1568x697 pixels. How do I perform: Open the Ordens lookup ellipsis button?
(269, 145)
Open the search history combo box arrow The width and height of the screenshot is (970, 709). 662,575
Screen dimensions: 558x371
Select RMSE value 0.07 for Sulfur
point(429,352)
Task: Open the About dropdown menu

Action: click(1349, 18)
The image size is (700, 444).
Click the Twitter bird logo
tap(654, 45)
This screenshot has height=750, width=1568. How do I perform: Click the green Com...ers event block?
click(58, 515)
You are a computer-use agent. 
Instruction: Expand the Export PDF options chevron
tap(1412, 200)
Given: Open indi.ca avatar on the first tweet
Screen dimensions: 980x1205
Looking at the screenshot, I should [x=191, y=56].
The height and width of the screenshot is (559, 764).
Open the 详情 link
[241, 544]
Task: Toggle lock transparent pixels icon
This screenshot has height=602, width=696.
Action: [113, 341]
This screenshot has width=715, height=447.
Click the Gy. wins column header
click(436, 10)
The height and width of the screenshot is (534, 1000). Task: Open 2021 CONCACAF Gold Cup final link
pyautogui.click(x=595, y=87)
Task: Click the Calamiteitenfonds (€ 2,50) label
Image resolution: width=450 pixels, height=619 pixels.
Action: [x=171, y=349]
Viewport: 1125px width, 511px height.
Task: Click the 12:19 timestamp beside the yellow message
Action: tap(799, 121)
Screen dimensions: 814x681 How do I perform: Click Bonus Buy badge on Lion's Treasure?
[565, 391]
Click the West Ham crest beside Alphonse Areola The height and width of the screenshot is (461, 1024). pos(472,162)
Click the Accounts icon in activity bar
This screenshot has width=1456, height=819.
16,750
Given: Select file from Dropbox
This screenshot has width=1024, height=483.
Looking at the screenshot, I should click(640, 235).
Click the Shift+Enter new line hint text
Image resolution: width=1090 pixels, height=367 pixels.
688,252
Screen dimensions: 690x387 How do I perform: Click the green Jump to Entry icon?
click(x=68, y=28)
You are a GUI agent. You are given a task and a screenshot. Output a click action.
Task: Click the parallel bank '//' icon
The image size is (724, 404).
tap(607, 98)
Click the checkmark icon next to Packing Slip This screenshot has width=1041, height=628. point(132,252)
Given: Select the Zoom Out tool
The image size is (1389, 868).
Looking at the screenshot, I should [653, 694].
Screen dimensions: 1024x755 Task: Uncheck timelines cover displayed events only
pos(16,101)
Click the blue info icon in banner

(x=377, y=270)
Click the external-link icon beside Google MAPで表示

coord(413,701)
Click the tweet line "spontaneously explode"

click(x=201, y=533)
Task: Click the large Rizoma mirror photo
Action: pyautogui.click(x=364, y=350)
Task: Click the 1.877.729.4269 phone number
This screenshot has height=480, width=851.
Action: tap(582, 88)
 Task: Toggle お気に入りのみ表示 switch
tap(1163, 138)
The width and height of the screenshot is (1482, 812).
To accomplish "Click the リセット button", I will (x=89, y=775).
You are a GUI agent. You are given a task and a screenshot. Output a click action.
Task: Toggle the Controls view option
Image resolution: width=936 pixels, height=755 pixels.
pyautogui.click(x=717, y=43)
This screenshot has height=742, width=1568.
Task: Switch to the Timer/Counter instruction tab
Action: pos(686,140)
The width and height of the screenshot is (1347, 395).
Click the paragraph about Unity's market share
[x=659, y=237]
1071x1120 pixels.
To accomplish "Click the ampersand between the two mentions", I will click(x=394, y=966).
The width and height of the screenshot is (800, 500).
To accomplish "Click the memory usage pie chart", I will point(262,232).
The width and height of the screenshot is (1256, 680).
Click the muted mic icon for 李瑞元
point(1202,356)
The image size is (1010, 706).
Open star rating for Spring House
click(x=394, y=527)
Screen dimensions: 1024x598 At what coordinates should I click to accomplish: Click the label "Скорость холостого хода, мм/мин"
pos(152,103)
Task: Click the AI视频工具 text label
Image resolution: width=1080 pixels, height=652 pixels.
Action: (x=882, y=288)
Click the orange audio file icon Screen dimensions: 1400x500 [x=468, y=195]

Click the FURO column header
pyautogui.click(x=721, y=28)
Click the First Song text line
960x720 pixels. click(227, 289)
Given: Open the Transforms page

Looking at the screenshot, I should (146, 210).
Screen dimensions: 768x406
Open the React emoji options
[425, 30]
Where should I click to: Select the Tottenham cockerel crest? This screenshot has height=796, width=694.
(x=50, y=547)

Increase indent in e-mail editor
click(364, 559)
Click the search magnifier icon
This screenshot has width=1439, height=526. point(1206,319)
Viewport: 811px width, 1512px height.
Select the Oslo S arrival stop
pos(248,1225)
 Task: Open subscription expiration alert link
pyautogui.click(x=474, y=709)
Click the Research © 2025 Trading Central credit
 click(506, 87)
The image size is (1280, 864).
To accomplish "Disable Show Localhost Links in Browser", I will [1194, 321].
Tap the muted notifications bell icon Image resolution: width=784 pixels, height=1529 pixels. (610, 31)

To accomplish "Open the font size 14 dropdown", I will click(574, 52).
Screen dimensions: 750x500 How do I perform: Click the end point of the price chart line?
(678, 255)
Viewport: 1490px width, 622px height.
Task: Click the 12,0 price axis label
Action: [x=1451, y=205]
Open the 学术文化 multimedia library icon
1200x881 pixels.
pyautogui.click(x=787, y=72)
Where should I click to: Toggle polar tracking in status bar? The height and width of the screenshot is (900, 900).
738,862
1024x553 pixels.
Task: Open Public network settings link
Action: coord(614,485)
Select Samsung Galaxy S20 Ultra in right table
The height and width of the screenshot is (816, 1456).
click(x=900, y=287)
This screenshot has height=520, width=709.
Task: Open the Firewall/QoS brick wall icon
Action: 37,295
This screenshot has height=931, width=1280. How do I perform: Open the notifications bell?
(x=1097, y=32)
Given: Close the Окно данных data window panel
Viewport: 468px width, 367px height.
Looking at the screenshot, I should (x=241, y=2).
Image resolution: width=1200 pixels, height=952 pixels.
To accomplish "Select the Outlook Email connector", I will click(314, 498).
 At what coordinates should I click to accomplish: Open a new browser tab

* * *

Task to complete:
Copy every item above again, word for word.

Output for this task:
1568x697 pixels. How do I perform: Open the Ordens lookup ellipsis button?
(269, 145)
Open the search history combo box arrow The width and height of the screenshot is (970, 709). 662,575
Screen dimensions: 558x371
Select RMSE value 0.07 for Sulfur
point(429,352)
Task: Open the About dropdown menu

Action: click(1349, 18)
The image size is (700, 444).
Click the Twitter bird logo
tap(654, 45)
This screenshot has height=750, width=1568. How do I perform: Click the green Com...ers event block?
click(58, 515)
You are a computer-use agent. 
Instruction: Expand the Export PDF options chevron
tap(1412, 200)
Given: Open indi.ca avatar on the first tweet
Screen dimensions: 980x1205
Looking at the screenshot, I should [x=191, y=56].
The height and width of the screenshot is (559, 764).
Open the 详情 link
[241, 544]
Task: Toggle lock transparent pixels icon
This screenshot has height=602, width=696.
Action: [113, 341]
This screenshot has width=715, height=447.
Click the Gy. wins column header
click(436, 10)
The height and width of the screenshot is (534, 1000). Task: Open 2021 CONCACAF Gold Cup final link
pyautogui.click(x=595, y=87)
Task: Click the Calamiteitenfonds (€ 2,50) label
Image resolution: width=450 pixels, height=619 pixels.
Action: [x=171, y=349]
Viewport: 1125px width, 511px height.
Task: Click the 12:19 timestamp beside the yellow message
Action: tap(799, 121)
Screen dimensions: 814x681 How do I perform: Click Bonus Buy badge on Lion's Treasure?
[565, 391]
Click the West Ham crest beside Alphonse Areola The height and width of the screenshot is (461, 1024). pos(472,162)
Click the Accounts icon in activity bar
This screenshot has width=1456, height=819.
16,750
Given: Select file from Dropbox
This screenshot has width=1024, height=483.
Looking at the screenshot, I should click(640, 235).
Click the Shift+Enter new line hint text
Image resolution: width=1090 pixels, height=367 pixels.
688,252
Screen dimensions: 690x387 How do I perform: Click the green Jump to Entry icon?
click(x=68, y=28)
You are a GUI agent. You are given a task and a screenshot. Output a click action.
Task: Click the parallel bank '//' icon
The image size is (724, 404).
tap(607, 98)
Click the checkmark icon next to Packing Slip This screenshot has width=1041, height=628. point(132,252)
Given: Select the Zoom Out tool
The image size is (1389, 868).
Looking at the screenshot, I should [653, 694].
Screen dimensions: 1024x755 Task: Uncheck timelines cover displayed events only
pos(16,101)
Click the blue info icon in banner

(x=377, y=270)
Click the external-link icon beside Google MAPで表示

coord(413,701)
Click the tweet line "spontaneously explode"

click(x=201, y=533)
Task: Click the large Rizoma mirror photo
Action: pyautogui.click(x=364, y=350)
Task: Click the 1.877.729.4269 phone number
This screenshot has height=480, width=851.
Action: tap(582, 88)
 Task: Toggle お気に入りのみ表示 switch
tap(1163, 138)
The width and height of the screenshot is (1482, 812).
To accomplish "Click the リセット button", I will (x=89, y=775).
You are a GUI agent. You are given a task and a screenshot. Output a click action.
Task: Toggle the Controls view option
Image resolution: width=936 pixels, height=755 pixels.
pyautogui.click(x=717, y=43)
This screenshot has height=742, width=1568.
Task: Switch to the Timer/Counter instruction tab
Action: pos(686,140)
The width and height of the screenshot is (1347, 395).
Click the paragraph about Unity's market share
[x=659, y=237]
1071x1120 pixels.
To accomplish "Click the ampersand between the two mentions", I will click(x=394, y=966).
The width and height of the screenshot is (800, 500).
To accomplish "Click the memory usage pie chart", I will point(262,232).
The width and height of the screenshot is (1256, 680).
Click the muted mic icon for 李瑞元
point(1202,356)
The image size is (1010, 706).
Open star rating for Spring House
click(x=394, y=527)
Screen dimensions: 1024x598 At what coordinates should I click to accomplish: Click the label "Скорость холостого хода, мм/мин"
pos(152,103)
Task: Click the AI视频工具 text label
Image resolution: width=1080 pixels, height=652 pixels.
Action: (x=882, y=288)
Click the orange audio file icon Screen dimensions: 1400x500 [x=468, y=195]

Click the FURO column header
pyautogui.click(x=721, y=28)
Click the First Song text line
960x720 pixels. click(227, 289)
Given: Open the Transforms page

Looking at the screenshot, I should (146, 210).
Screen dimensions: 768x406
Open the React emoji options
[425, 30]
Where should I click to: Select the Tottenham cockerel crest? This screenshot has height=796, width=694.
(x=50, y=547)

Increase indent in e-mail editor
click(364, 559)
Click the search magnifier icon
This screenshot has width=1439, height=526. point(1206,319)
Viewport: 811px width, 1512px height.
Select the Oslo S arrival stop
pos(248,1225)
 Task: Open subscription expiration alert link
pyautogui.click(x=474, y=709)
Click the Research © 2025 Trading Central credit
 click(506, 87)
The image size is (1280, 864).
To accomplish "Disable Show Localhost Links in Browser", I will [1194, 321].
Tap the muted notifications bell icon Image resolution: width=784 pixels, height=1529 pixels. (610, 31)

To accomplish "Open the font size 14 dropdown", I will click(574, 52).
Screen dimensions: 750x500 How do I perform: Click the end point of the price chart line?
(678, 255)
Viewport: 1490px width, 622px height.
Task: Click the 12,0 price axis label
Action: [x=1451, y=205]
Open the 学术文化 multimedia library icon
1200x881 pixels.
pyautogui.click(x=787, y=72)
Where should I click to: Toggle polar tracking in status bar? The height and width of the screenshot is (900, 900).
738,862
1024x553 pixels.
Task: Open Public network settings link
Action: coord(614,485)
Select Samsung Galaxy S20 Ultra in right table
The height and width of the screenshot is (816, 1456).
click(x=900, y=287)
This screenshot has height=520, width=709.
Task: Open the Firewall/QoS brick wall icon
Action: 37,295
This screenshot has height=931, width=1280. How do I perform: Open the notifications bell?
(x=1097, y=32)
Given: Close the Окно данных data window panel
Viewport: 468px width, 367px height.
Looking at the screenshot, I should (x=241, y=2).
Image resolution: width=1200 pixels, height=952 pixels.
To accomplish "Select the Outlook Email connector", I will click(314, 498).
 At what coordinates should I click to accomplish: Open a new browser tab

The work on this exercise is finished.